■ WORK REQUIRED
Please reproduce, word for word, the part of the forum post that opens with the words containing "all the things" and closes with "go waste myself.".

By punky• 14 Jan 2009 14:19
punky

all the things that you all said made me cry all over again. im crying like forever already!but my tears today are happy tears, makes me feel good that somehow, some people cared, even if you guys don't really know me. i don't really want to kill myself, i love my family so much, and it would break their heart more than mine did, if i just go waste myself.

he told me that he love me and i am the person that he plans to marry,sweet words that tastes so bitter this time. he said he was sorry, and that it was in the past, we've known each other for 5 years, he left for doha 3 years ago, we broke up because of long distance communication, we got back together last year, some days after he slept with the girl, so he wasnt really cheating on me, or maybe, thats what i wanted to think. he told me that the girl was trying to squeeze money from him, for child support, so he sends money, and he found out recently that the kid was not his, or maybe thats what he says. i dont know anymore, i asked him why he kept this at me, had i known about this before i left the philippines i wouldnt go. had i known about this before, i had moved on with my own life, because i was just waiting to hear news about him that he got married or had kids, thats the closure that i was waiting for, because i still loved him after 2 years of not hearing from him, i waited, and hoped. and then one day he contacted me, and all the years was like days, of not seeing each other,. i made the impossible possible, i proved to him how much i love him without asking anything in return, and then this. TRUE, i lost myself in the process, i asked him why, why does he have to hurt me so much,he only said he's sorry. . .

maybe im just not good enough for him, maybe if id be beautiful, sexy, and rich he wouldnt leave me. i know how stupid that sounds, but come on, he wouldnt if i am, he practically be droolling all over.

■ DATA EXTRACT
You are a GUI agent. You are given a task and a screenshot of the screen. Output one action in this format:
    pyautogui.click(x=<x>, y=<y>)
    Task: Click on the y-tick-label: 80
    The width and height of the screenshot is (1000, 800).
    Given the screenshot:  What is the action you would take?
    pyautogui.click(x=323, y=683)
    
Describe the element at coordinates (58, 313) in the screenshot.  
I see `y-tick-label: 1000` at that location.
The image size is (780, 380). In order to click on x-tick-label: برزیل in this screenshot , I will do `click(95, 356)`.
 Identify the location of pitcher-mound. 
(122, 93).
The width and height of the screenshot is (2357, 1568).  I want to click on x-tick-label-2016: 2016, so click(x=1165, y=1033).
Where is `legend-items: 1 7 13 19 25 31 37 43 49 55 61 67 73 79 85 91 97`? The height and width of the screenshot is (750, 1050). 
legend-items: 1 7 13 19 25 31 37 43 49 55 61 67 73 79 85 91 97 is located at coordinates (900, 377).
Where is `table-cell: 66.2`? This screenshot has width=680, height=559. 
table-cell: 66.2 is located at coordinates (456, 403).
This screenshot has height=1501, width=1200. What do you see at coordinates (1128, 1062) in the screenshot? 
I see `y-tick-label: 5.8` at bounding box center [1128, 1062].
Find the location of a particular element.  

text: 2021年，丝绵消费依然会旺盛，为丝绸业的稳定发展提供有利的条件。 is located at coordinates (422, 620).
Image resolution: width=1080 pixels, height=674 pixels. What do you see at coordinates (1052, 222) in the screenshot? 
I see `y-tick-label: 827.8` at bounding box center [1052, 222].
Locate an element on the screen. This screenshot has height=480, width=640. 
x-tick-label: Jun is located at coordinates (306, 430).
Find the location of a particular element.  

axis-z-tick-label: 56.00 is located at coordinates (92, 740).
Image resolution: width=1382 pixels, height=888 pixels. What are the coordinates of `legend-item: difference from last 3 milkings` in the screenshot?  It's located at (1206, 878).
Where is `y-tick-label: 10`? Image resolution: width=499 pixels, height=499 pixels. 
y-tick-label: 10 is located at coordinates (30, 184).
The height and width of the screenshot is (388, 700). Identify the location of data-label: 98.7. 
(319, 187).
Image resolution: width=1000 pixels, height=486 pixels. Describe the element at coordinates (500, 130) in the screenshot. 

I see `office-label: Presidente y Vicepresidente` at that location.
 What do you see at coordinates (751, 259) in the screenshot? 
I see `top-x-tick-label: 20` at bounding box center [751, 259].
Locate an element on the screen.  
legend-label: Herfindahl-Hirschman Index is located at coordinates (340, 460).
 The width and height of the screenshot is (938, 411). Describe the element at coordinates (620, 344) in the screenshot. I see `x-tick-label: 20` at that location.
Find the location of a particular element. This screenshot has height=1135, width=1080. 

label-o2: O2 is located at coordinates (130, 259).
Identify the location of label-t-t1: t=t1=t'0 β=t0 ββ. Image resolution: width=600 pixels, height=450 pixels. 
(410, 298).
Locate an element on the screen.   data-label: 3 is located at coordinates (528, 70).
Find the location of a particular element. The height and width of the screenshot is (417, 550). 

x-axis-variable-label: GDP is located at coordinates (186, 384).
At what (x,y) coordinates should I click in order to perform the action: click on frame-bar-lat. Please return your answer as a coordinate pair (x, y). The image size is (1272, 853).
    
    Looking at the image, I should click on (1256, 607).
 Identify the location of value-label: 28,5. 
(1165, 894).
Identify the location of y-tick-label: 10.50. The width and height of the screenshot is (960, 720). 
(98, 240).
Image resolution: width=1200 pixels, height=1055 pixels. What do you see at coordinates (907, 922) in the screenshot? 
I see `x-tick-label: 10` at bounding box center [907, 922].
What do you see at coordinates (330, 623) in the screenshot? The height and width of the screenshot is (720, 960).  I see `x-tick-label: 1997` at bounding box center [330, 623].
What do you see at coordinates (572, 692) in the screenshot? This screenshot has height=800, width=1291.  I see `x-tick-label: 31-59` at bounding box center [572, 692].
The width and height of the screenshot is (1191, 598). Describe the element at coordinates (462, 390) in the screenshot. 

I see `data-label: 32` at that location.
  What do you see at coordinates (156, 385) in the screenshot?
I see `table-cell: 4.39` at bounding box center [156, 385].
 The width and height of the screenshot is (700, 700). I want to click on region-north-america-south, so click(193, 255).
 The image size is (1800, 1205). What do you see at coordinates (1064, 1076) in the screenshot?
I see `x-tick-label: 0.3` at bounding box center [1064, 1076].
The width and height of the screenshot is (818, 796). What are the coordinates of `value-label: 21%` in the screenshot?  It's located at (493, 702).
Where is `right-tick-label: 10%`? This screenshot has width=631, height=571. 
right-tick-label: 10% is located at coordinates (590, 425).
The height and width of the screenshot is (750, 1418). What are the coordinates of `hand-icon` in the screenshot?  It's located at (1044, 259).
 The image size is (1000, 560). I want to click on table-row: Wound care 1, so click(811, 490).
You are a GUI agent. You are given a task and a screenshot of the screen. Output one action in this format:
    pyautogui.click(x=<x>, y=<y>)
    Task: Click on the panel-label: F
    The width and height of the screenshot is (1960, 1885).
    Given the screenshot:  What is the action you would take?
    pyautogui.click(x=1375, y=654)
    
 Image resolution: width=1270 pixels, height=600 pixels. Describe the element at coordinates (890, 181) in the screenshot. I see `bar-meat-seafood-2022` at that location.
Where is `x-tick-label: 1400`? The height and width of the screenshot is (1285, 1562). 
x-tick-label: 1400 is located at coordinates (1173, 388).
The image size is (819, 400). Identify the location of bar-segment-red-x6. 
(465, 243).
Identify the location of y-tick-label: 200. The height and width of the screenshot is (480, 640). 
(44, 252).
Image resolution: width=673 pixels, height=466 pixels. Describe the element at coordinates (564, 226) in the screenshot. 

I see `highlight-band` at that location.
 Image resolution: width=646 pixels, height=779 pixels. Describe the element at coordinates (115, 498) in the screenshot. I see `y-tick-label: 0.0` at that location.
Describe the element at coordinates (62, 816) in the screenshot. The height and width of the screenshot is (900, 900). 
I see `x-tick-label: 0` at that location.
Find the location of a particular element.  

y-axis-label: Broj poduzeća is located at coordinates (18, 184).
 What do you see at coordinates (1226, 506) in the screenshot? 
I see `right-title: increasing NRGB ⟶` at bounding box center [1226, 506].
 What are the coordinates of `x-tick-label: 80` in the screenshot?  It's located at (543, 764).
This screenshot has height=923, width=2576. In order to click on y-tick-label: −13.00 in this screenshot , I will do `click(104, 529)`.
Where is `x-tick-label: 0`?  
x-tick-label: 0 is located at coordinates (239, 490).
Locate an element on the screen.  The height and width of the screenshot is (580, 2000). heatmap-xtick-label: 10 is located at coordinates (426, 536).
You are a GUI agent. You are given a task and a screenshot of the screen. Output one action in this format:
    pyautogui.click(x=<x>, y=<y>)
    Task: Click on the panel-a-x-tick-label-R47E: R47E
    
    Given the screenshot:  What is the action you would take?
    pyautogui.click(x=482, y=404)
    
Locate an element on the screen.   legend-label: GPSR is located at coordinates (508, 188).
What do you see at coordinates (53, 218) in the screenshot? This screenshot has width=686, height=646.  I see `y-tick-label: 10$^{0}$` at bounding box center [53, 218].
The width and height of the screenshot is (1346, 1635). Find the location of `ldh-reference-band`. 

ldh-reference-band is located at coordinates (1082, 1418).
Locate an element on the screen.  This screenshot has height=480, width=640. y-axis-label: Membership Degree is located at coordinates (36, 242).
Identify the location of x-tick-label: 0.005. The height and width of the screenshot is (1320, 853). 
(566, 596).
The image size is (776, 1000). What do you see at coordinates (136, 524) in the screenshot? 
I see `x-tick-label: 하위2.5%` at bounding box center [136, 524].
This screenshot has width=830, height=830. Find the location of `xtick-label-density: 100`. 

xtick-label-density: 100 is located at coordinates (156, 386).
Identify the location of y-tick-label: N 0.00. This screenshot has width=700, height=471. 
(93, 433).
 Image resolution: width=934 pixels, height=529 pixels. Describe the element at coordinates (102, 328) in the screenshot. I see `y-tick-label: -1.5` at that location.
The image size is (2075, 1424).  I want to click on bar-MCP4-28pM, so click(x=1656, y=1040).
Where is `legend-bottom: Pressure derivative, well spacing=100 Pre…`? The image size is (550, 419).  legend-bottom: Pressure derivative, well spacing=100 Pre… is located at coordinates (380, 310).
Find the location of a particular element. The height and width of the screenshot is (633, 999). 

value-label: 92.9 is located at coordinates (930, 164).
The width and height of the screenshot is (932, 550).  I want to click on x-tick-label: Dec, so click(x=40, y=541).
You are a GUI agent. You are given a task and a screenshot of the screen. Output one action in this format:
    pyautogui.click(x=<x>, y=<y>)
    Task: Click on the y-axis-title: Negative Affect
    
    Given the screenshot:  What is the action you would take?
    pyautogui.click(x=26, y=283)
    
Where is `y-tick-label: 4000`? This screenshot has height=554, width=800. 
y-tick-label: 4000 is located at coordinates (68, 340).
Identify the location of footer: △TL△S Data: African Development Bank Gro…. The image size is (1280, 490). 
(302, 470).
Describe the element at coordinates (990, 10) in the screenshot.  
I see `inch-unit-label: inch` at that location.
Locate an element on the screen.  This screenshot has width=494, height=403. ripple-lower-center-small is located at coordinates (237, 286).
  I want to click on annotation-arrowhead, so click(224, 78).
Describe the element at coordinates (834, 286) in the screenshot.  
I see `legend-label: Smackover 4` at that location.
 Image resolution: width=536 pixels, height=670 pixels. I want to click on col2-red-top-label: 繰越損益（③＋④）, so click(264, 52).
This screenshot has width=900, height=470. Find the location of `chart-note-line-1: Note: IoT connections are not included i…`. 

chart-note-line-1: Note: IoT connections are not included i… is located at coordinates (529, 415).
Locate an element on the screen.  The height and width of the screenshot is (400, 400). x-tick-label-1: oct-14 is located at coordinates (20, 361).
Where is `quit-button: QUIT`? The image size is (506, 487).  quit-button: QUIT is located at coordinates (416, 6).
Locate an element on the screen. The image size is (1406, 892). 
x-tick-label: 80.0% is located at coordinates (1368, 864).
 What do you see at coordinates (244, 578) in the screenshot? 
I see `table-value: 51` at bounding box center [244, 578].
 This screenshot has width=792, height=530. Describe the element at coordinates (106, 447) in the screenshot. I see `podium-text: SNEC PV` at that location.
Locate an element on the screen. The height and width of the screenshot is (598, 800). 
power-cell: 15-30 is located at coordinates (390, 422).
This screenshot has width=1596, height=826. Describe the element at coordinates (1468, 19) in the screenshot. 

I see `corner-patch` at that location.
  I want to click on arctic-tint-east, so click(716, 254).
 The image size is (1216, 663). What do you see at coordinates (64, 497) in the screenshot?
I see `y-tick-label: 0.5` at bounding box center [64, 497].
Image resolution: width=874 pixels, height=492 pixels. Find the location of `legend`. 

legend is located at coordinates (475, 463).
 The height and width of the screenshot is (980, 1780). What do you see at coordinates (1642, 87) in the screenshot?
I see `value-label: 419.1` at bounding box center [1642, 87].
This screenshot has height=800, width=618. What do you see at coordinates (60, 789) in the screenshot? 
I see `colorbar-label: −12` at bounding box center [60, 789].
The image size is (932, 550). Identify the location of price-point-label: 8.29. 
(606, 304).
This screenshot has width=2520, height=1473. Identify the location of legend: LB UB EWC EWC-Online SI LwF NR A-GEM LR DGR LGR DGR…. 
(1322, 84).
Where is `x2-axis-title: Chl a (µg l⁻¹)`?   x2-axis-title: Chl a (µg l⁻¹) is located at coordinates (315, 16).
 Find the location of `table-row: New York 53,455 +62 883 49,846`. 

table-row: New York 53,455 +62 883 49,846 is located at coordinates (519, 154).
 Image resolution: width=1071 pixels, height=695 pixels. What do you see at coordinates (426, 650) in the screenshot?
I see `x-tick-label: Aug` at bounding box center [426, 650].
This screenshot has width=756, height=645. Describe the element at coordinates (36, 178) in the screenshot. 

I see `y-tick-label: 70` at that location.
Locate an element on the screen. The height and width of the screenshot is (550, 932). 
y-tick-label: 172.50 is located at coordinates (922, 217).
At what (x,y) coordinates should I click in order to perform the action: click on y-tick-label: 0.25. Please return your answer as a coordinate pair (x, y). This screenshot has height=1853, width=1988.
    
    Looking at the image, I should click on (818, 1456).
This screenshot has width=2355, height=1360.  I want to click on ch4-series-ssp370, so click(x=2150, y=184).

■ COMPLETED EXERCISE
all the things that you all said made me cry all over again. im crying like forever already!but my tears today are happy tears, makes me feel good that somehow, some people cared, even if you guys don't really know me. i don't really want to kill myself, i love my family so much, and it would break their heart more than mine did, if i just go waste myself.